[Source records]
=== Begin Enclosure ===
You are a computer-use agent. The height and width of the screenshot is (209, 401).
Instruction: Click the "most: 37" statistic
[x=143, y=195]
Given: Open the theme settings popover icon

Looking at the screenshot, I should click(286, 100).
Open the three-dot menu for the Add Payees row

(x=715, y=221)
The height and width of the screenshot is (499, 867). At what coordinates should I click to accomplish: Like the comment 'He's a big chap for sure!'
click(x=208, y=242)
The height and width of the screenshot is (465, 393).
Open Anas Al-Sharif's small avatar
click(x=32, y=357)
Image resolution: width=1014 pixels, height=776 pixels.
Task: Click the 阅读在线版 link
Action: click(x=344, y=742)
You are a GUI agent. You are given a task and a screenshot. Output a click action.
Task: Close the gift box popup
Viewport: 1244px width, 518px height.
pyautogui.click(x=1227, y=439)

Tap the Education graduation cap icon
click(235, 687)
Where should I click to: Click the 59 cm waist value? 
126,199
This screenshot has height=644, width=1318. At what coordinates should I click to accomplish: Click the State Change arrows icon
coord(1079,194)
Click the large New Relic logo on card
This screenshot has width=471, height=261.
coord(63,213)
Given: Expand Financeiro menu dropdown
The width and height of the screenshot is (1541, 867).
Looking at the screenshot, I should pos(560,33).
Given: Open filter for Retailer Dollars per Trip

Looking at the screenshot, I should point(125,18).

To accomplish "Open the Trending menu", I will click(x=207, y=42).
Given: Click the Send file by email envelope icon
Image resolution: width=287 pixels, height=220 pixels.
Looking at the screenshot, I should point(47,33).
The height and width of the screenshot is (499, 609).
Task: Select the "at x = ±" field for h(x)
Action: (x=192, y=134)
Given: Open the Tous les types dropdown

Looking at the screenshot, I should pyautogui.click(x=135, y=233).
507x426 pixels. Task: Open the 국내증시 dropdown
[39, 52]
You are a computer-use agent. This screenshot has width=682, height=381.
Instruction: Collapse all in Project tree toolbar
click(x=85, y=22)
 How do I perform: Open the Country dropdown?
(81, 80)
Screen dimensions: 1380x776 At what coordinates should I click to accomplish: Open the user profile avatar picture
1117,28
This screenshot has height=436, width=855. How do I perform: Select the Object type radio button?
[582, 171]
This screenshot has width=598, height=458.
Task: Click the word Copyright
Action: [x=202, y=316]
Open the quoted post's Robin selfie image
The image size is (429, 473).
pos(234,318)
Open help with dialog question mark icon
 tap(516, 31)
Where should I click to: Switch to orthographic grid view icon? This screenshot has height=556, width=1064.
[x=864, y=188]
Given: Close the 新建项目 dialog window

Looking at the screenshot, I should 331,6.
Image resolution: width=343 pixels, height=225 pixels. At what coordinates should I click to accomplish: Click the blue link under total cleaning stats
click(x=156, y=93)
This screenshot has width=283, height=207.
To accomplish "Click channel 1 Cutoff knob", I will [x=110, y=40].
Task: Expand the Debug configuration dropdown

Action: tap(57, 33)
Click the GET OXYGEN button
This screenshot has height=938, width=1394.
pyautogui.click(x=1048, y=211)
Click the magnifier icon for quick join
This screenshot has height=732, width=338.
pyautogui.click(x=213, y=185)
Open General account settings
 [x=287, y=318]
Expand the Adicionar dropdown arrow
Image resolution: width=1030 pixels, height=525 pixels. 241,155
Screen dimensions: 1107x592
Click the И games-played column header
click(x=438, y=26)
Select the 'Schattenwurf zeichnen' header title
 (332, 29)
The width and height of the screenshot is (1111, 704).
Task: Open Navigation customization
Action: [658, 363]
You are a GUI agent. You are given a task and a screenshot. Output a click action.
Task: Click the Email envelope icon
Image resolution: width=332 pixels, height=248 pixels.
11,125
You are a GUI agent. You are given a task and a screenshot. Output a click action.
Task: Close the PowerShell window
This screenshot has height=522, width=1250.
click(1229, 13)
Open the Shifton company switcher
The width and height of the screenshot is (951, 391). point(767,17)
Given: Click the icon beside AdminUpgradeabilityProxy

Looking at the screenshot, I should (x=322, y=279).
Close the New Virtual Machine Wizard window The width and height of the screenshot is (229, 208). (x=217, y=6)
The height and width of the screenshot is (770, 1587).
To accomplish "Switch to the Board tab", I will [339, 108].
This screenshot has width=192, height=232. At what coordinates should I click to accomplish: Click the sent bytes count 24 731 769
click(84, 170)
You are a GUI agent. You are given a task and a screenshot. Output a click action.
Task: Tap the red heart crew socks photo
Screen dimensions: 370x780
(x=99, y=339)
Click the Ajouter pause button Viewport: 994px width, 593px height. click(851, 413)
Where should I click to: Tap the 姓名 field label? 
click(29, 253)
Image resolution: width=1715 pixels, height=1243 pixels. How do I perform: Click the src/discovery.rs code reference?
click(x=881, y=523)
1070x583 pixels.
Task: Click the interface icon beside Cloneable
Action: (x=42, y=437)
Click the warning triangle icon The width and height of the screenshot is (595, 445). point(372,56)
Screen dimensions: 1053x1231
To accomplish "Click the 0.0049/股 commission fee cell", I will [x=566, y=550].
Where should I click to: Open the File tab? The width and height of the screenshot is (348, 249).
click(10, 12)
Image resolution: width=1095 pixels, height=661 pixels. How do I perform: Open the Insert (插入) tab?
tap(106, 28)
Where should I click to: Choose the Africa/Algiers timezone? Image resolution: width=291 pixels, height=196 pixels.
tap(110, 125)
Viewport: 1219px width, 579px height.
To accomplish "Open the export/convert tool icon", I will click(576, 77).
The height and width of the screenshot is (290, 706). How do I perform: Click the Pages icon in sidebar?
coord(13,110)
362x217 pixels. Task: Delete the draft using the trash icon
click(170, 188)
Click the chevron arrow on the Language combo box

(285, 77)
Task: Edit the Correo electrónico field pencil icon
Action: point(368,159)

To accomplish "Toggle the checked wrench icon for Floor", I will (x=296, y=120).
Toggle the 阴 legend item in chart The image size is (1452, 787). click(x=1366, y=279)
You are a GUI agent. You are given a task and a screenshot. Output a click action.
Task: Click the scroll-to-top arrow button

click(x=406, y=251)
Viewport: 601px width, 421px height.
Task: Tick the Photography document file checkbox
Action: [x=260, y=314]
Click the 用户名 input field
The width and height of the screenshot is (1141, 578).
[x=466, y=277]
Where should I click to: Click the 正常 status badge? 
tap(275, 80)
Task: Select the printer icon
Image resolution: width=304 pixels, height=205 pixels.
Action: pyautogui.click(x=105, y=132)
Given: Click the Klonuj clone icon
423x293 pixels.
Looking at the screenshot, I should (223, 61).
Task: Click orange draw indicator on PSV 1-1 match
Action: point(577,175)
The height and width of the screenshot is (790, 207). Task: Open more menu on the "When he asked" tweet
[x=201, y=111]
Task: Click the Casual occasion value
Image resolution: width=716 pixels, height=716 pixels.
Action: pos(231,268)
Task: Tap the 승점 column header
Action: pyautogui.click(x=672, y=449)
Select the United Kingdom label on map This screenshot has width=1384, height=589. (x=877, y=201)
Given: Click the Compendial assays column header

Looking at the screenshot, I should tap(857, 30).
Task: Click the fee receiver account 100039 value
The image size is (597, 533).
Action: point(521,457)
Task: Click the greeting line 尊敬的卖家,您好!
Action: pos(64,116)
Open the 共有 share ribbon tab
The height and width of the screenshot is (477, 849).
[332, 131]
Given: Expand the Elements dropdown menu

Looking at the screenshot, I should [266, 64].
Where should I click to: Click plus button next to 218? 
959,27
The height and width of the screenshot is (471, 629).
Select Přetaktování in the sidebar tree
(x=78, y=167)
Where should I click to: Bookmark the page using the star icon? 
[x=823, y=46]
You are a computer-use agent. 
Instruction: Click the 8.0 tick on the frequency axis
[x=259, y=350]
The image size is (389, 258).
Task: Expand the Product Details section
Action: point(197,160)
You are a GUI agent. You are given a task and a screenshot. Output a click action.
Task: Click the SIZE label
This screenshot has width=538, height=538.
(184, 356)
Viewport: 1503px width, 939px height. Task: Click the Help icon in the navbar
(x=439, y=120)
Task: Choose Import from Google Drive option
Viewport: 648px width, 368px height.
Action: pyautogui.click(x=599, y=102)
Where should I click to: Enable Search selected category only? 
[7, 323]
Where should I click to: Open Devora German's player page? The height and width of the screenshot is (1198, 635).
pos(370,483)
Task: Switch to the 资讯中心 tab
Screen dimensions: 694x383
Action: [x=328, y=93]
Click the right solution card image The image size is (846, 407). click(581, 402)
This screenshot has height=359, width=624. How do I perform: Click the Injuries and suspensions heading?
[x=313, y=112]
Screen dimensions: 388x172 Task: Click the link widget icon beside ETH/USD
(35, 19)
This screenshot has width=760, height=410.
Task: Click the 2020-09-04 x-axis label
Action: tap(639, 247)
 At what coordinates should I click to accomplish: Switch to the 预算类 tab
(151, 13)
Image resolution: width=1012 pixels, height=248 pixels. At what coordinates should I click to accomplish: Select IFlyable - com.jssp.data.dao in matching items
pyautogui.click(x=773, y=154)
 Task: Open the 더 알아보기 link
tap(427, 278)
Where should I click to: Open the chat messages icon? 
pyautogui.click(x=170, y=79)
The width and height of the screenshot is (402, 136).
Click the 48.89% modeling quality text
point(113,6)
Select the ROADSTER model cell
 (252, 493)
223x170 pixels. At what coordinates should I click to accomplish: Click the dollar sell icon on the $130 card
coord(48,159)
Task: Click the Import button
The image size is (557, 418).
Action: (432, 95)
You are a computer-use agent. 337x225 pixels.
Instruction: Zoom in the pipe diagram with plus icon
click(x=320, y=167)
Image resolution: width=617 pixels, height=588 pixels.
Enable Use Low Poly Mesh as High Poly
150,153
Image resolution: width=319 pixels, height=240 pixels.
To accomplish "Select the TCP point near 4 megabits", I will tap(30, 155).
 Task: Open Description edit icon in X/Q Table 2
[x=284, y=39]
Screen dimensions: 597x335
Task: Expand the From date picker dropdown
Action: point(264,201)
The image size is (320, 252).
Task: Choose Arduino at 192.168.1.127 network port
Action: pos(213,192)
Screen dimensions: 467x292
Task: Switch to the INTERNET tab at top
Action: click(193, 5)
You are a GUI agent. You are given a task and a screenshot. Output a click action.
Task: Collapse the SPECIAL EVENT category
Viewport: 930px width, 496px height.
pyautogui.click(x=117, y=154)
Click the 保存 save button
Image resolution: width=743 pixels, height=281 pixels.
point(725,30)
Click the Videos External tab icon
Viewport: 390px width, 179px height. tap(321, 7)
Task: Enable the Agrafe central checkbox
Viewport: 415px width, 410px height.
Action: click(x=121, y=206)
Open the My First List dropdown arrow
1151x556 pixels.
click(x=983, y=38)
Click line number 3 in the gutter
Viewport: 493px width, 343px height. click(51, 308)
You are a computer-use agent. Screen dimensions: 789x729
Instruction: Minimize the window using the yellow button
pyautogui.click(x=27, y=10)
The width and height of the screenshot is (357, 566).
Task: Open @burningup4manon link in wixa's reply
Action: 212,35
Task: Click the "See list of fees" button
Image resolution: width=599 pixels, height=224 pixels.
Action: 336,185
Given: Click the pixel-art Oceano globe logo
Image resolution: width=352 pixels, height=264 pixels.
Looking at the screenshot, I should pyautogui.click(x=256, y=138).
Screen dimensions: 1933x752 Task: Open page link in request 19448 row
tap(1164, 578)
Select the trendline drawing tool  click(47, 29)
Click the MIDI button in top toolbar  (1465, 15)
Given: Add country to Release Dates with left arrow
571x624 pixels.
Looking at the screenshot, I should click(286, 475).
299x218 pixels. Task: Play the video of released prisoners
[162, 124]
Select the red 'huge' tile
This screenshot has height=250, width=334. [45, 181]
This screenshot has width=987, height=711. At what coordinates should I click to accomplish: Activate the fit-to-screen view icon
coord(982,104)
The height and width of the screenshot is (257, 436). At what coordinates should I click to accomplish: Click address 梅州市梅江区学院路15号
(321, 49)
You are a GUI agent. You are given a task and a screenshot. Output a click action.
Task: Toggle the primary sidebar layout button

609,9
=== End Enclosure ===
PROMPT:
For this exercise, please output exactly the lines above starting at the line with "Open the My First List dropdown arrow" and ending at the line with "Given: Click the pixel-art Oceano globe logo", ends included.

RESPONSE TO THIS TASK:
Open the My First List dropdown arrow
1151x556 pixels.
click(x=983, y=38)
Click line number 3 in the gutter
Viewport: 493px width, 343px height. click(51, 308)
You are a computer-use agent. Screen dimensions: 789x729
Instruction: Minimize the window using the yellow button
pyautogui.click(x=27, y=10)
The width and height of the screenshot is (357, 566).
Task: Open @burningup4manon link in wixa's reply
Action: 212,35
Task: Click the "See list of fees" button
Image resolution: width=599 pixels, height=224 pixels.
Action: 336,185
Given: Click the pixel-art Oceano globe logo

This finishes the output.